A/N: So, I blame this entirely on Free! but also on the fact that Penumbra is just a pile of horribly depressing nonsense right now and I can't fix it yet.

A/N #2: So… this is kind of an experiment, I guess. It's really two stories, told at the same time, ten years apart.

A/N #3: Not a cross-country expert. Just researching what I can. If any of you ARE runners and want to share precious intel I'm happy to hear it!

Warnings: Angst, language, sex, angst

Pairings: 1X2X3 and others

Before Now

Chapter Two

Before

Maybe he should be embarrassed about the fact that his sister packed his lunches every day and left a note in his lunchbox for him, but it had never really bothered Trowa.

On one hand, he was fully capable of making his own lunches, but on the other, Cathy knew him well enough to know that, if she didn't take the time to make sure he ate, he was just as likely not to.

Since he was used to eating alone - always had, until Michael Corner, and again after Michael Corner - Trowa had never worried about people making fun of Cathy's notes, of her little doodles of dinosaurs fighting or her Star Wars quotes.

But that had changed on Monday when he found his solitary lunch interrupted by Duo Maxwell, who unceremoniously sat down beside Trowa on the ground outside of the history building and grinned at him.

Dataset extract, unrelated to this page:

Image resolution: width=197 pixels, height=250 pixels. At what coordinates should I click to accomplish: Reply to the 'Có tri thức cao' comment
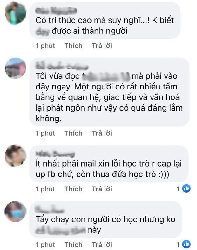click(x=102, y=46)
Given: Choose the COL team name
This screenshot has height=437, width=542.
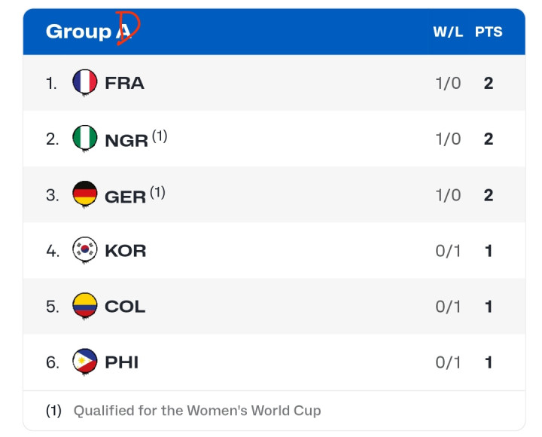Looking at the screenshot, I should coord(125,307).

"Great day for lunch, yeah?" Duo asked.

Trowa just looked at him.

He hadn't been able to figure him out, after a week of cross-country practices. They didn't have any classes together, and while Trowa had seen Duo in the halls, had seen him going into the caf for lunch every day last week, Duo seemed to more or less keep to himself until cross-country practice, where he seemed to have made it his personal mission to get Trowa and Heero to talk to him.

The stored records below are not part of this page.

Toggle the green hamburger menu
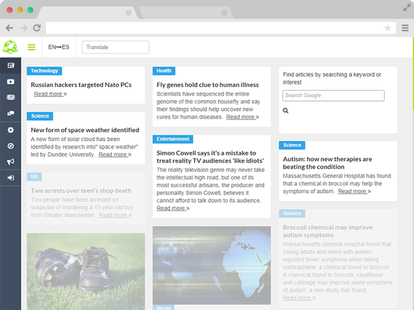 click(x=31, y=47)
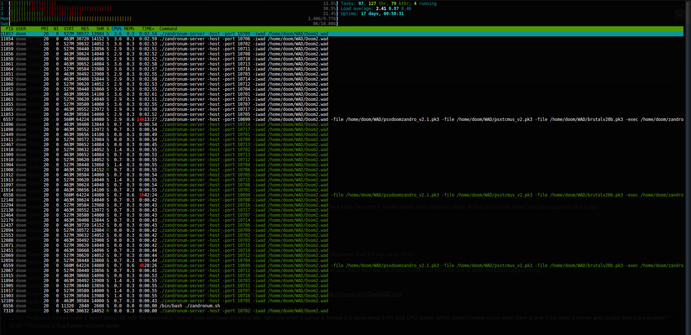Click the CPU 2 usage meter bar

click(x=61, y=9)
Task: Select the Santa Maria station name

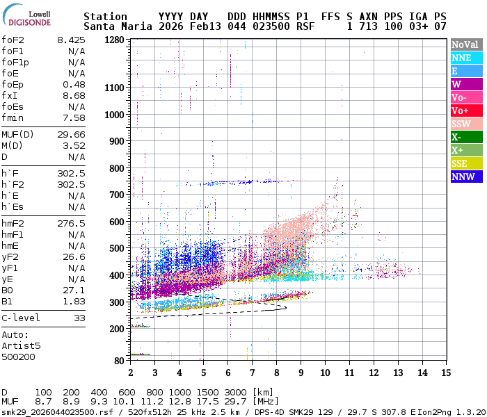Action: [x=118, y=26]
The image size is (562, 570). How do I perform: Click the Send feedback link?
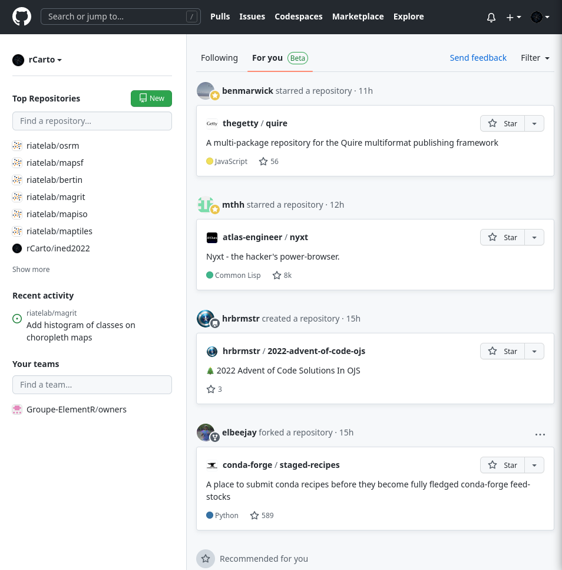[478, 58]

But Trowa couldn't decide yet whether Duo was just like everyone else, whether he was just messing with Trowa because he was bored or cruel, and he didn't trust himself enough to start trusting Duo.

Duo didn't seem to mind Trowa's lack of enthusiasm for his presence, he started to eat the sandwich he had purchased from the caf and looked around the quad, at the patches of students eating outside while the weather was still nice.

"Weird place," Duo said around a mouthful. "Everyone seems decent, but they also kind of seem like assholes. Is that just a me thing or is that the way things are?"

Duo looked over at him when Trowa didn't answer.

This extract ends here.